ITHACA -- Ten years of hard work are finally paying off for the leaders of Ithaca Community Radio. The non-profit, community-owned station has launched its own programming lineup, after years of simulcasting public stations from places like Geneva and Binghamton.
Ithaca Community Radio's primary signal, 88.1FM, is actually translator W201CD, licensed to Lansing. As per FCC regulations, a translator cannot generate its own programming -- it must repeat programming from a full-power station. When Ithaca Community Radio (ICR) was established in 2002, founder Lyn Gerry "rescued" the license from Syracuse Public Radio, where it was about to lapse. That's how ICR started out with "just" a translator.

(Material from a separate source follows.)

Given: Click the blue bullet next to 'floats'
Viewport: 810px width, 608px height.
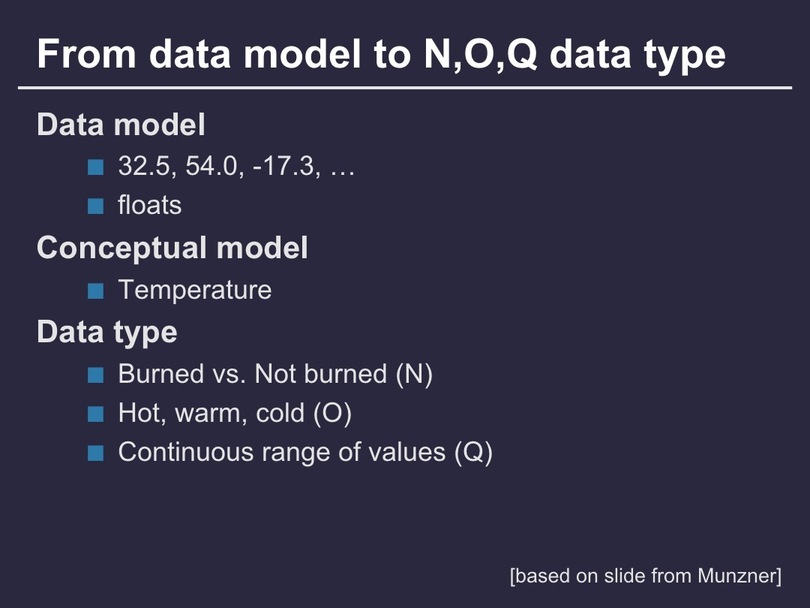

Over the years, ICR has obtained licenses for and subsquently signed-on full-power class A stations 89.9 WINO / Odessa and for 91.1 WRFI / Watkins Glen. While all of this was going on, ICR's Ithaca signal had orignally been simulasting programming from Geneva NPR affiliate WEOS. As reported here in March 2010, that changed when WEOS joined with Rochester's WXXI to sign-on 90.1 WITH in Ithaca; the closeness of WEOS at 89.7 and WITH at 90.1 made it impossible for ICR to receive the WEOS signal any longer. As a result, ICR struck a new deal to simulcast Binghamton's WSQX.

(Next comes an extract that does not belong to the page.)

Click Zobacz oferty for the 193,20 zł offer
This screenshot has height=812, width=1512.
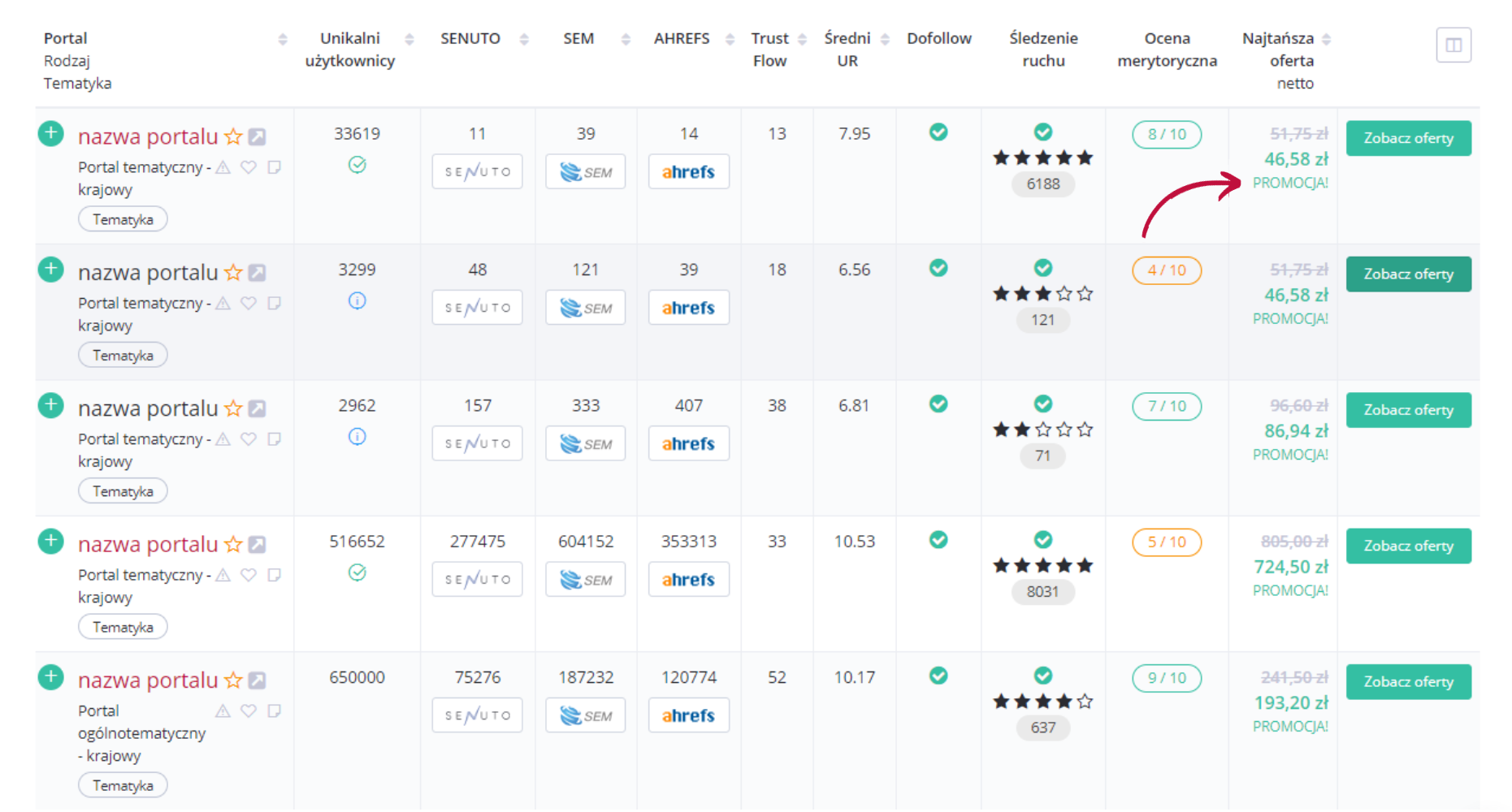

Now, ICR is originating its own programming on WINO, which in turn, feeds W201CD and WRFI. According to the Ithaca Journal, the schedule includes a number of talk programs which are freely available, including Al Jazeera news for an hour in the morning and 30 minutes in the evening, "The Capitol Pressroom" from Syracuse's WCNY-FM at 1pm and nationally-syndicated Amy Goodman's "Democracy Now!" at 5pm. Outside of talk programming, ICR is offering a variety of jazz, rock and blues.

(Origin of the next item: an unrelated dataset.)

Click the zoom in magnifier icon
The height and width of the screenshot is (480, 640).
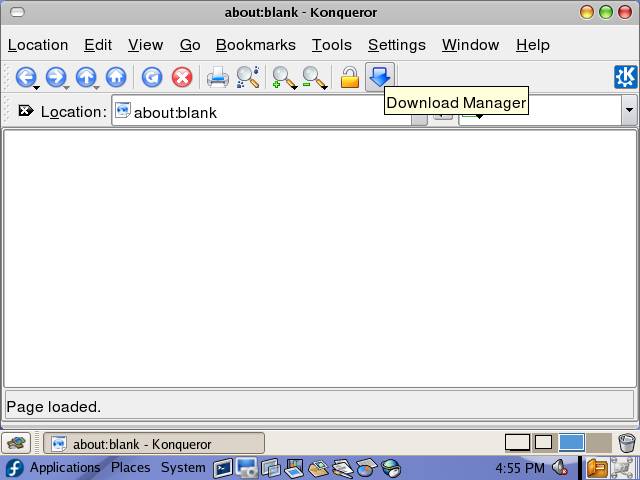coord(284,77)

Over at NorthEast Radio Watch, our colleague Scott Fybush was first to report on the developments at ICR in this week's edition, which came out yesterday. He reports ICR started its independence with automated programming loops to fill the airwaves while connections were built out from the Ithaca studios to the WINO and WRFI transmitter locations.
The Ithaca Journal's article, based on an interview with the ICR board president Rene Borgella and board member Jim Murphy, says that ICR plans to add more locally-produced programming in the future. They envision talk-based programs about public affairs, and music-based programs as well, noting that ICR's recording studio has enough room for "a few musicians."
All of ICR's equipment has been donated or salvaged, according to the newspaper. ICR's own website includes a "wish list" of items including flash recorders, microphones and rechargeable batteries. ICR also welcomes monetary and in-kind donations through its website.